He scowled at her, at the unfair insights she now possessed, and she turned him around, melting closer and sliding hands up his shoulders.

"I understand magic, and its consequences. I could stay. Haven't you always wanted someone to share this burden with you?" And then, as her hands found his neck, as she drifted ever closer and her eyes flickered to his mouth, "Haven't you always wanted me?"

"Stop it, Zelda," he growled, taking her by the wrists and forcing her back two steps. "This isn't you."

She glared, her pretty features turning down into a perfect, cream-colored scowl as he rejected her.

"What do you know of who I am? You disappear for years, abandon Hyrule, abandon me, and for what?" She tore across the room, shouldering past him, and yanked the chest out hurled it to its side, sending the masks within spilling all over the floor. "For these? For a power that you were too weak to master?"

The Deku mask stared up at him, its hollow snout and orange eyes angled in perpetual sorrow. The first one. The mask that cursed him to undertake that journey so long ago. His eyes darted to the Mask of Scents, to the Stone Mask, to the Gibdo Mask, tracing the twisting path his past had taken and all the regrets he had gotten tangled up in along the way. Then he stared at her, wearing the last one. The mask that had ultimately sealed his fate.

"Not that it matters," she scoffed. "Even if you had come back, you never could have controlled this. You never would have found the strength to destroy them. And I never could have loved you."

"Then leave the mask and go," he snapped, not quite able to hide the way her words made him flinch. "It's my burden to bear."

"Strangely enough," she murmured, smiling a little, running her hands up her scalp and through her hair as she luxuriated in it, "I rather like wearing it. And I think the mask likes me better, too. Maybe I'll keep it. Wouldn't that be more fitting? For the mask to stay with me, a queen, instead of with you? A broken, forgotten goatherd?"

"I won't let you do this. I won't let you drag her into it."

She rolled her eyes. "There's nothing you can do. If it's something that can be stopped, then just try to stop it."

He lurched forward, livid, wishing he could pull the veil off her face and crush it in his bare hands, and she met him, eyes sparkling as she flash him two rows of perfect teeth.

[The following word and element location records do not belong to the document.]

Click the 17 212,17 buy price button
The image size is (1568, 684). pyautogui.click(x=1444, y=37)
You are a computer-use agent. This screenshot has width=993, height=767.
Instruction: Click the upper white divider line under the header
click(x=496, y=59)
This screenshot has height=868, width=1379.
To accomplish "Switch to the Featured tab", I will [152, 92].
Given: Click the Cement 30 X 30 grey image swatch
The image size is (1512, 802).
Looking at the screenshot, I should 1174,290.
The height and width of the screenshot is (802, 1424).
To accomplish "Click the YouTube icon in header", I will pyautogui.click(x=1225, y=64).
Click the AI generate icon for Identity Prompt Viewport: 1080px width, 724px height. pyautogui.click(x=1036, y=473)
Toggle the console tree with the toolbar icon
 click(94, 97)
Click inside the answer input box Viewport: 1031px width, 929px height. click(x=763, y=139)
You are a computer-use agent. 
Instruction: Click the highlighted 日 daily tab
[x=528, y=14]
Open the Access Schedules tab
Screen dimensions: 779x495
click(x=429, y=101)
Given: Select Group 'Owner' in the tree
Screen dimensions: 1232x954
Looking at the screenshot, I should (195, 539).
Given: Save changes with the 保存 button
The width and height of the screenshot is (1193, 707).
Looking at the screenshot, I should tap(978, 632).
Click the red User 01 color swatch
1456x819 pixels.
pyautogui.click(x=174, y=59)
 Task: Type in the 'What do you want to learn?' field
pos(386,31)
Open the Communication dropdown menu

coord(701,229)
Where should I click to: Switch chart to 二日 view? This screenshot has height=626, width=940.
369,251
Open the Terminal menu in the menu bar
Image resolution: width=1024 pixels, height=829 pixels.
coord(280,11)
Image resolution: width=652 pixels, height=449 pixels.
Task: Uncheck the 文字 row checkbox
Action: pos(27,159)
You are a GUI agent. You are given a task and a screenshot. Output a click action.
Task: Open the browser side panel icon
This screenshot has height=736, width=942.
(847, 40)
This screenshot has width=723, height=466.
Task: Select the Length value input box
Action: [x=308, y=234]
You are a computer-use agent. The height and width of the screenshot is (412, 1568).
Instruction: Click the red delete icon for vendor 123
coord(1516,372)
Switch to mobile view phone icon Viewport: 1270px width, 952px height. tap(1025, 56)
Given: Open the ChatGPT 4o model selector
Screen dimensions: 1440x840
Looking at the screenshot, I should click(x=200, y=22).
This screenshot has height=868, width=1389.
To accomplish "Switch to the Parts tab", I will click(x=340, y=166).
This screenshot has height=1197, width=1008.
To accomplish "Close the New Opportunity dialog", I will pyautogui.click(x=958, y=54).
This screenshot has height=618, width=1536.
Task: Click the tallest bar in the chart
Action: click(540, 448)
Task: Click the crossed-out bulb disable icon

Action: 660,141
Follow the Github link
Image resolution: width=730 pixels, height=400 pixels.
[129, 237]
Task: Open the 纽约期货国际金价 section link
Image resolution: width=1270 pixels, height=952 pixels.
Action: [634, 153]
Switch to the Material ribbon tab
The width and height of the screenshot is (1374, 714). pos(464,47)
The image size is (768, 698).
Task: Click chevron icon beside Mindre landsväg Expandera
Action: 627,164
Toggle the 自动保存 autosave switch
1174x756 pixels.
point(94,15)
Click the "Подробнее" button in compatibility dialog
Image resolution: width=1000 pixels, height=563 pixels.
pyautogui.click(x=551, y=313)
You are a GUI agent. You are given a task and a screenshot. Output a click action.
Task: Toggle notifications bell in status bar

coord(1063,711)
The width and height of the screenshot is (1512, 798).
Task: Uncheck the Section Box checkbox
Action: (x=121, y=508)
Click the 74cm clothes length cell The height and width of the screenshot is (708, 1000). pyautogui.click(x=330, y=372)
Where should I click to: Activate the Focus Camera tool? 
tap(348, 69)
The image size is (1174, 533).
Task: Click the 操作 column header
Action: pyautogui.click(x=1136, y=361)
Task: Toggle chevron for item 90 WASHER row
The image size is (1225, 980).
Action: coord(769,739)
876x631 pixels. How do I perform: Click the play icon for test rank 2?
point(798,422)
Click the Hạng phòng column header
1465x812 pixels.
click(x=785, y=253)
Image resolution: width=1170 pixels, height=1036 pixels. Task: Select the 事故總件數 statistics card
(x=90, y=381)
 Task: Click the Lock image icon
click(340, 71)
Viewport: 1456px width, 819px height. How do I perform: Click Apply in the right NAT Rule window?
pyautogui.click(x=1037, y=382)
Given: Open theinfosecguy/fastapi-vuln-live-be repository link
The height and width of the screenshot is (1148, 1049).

"Poor hero. Have I struck a nerve?"

"Just tell me what you want," he growled, so very tired of this constant game, of this curse he brought upon himself, and dreading whatever bargain it would demand.

"Powerless again," she droned, brushing the back of a lithe finger around his ear, down his jaw, and he only had the patience to tolerate it a fraction of a second before he closed his hand around her wrist, stilling her. She smirked. "And yet, it never gets old."

"I'm waiting."

She tucked her smile away, but it still danced in the pale circles of her eyes. "You know why I came. I wanted to know why you never came home."

He steeled himself with a breath, grasping after courage. It seemed so far away. He turned away from her again, setting another log on the grate. He didn't suppose this would be over quickly.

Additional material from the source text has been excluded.